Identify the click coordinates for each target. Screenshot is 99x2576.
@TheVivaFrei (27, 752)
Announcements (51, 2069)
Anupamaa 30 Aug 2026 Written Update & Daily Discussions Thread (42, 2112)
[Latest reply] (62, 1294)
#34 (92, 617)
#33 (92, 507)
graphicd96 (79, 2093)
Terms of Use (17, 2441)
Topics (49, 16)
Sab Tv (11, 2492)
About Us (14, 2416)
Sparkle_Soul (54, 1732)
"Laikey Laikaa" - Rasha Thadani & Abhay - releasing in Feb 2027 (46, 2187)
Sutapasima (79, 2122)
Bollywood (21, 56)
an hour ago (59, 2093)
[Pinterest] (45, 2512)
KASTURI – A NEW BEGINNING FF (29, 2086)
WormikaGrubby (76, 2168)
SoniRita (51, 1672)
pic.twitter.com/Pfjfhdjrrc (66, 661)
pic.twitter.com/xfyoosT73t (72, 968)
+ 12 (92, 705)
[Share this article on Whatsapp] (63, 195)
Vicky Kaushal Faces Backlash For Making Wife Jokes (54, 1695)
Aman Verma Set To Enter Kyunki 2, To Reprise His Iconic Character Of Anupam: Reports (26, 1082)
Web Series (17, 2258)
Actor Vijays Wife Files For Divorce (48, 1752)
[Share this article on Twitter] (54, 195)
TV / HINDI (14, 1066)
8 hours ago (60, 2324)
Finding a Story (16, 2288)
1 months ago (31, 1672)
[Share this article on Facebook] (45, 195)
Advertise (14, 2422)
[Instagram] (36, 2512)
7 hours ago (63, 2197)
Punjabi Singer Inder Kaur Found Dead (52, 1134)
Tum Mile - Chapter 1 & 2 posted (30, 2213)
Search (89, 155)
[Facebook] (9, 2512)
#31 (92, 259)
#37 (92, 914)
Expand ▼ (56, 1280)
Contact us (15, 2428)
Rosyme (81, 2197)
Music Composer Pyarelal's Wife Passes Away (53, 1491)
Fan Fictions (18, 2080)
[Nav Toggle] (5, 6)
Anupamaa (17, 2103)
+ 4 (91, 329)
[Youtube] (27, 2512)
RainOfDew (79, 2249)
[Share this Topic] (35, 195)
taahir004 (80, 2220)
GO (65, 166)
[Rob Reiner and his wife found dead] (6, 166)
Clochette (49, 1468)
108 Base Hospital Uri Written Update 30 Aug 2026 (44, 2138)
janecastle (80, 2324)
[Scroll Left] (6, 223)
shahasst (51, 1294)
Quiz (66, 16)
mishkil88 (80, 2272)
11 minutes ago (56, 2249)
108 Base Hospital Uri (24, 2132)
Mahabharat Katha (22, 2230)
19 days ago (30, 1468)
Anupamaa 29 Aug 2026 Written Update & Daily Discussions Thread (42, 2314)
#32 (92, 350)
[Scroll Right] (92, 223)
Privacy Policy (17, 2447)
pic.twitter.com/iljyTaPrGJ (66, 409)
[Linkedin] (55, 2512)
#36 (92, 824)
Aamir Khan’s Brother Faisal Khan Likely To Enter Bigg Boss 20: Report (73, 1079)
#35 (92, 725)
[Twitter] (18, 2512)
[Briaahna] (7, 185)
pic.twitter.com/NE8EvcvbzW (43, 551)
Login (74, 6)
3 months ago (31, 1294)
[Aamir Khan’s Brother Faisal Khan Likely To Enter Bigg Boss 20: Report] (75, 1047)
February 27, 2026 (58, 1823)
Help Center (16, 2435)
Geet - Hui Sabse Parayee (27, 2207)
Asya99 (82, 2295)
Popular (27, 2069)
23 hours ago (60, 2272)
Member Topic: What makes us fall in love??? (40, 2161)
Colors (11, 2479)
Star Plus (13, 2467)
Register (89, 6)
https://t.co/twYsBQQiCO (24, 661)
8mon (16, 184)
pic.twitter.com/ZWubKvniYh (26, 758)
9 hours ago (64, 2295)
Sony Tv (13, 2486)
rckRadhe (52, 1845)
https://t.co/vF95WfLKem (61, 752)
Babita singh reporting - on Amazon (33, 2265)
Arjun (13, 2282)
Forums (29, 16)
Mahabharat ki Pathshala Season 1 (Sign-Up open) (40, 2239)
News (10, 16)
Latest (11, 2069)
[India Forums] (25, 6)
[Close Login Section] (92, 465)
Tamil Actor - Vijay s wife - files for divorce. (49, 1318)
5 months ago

══════════

PROMPT:
Give the count of lines in the data that contain the word "Written", and write nothing besides it.

ANSWER:
3